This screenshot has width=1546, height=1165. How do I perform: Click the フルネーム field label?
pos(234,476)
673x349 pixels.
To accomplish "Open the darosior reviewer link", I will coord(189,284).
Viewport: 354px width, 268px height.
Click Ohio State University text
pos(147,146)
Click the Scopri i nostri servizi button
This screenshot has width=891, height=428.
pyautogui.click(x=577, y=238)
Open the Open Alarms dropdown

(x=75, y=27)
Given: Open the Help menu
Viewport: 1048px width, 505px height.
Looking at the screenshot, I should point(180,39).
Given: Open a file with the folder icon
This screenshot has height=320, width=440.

════════════════════

AIM:
Please format each line of the entries above as a JSON list of strings, one string per line, with blank lines omitted.

EXERCISE RESULT:
[
  "This screenshot has width=1546, height=1165. How do I perform: Click the フルネーム field label?",
  "pos(234,476)",
  "673x349 pixels.",
  "To accomplish \"Open the darosior reviewer link\", I will coord(189,284).",
  "Viewport: 354px width, 268px height.",
  "Click Ohio State University text",
  "pos(147,146)",
  "Click the Scopri i nostri servizi button",
  "This screenshot has width=891, height=428.",
  "pyautogui.click(x=577, y=238)",
  "Open the Open Alarms dropdown",
  "(x=75, y=27)",
  "Given: Open the Help menu",
  "Viewport: 1048px width, 505px height.",
  "Looking at the screenshot, I should point(180,39).",
  "Given: Open a file with the folder icon",
  "This screenshot has height=320, width=440."
]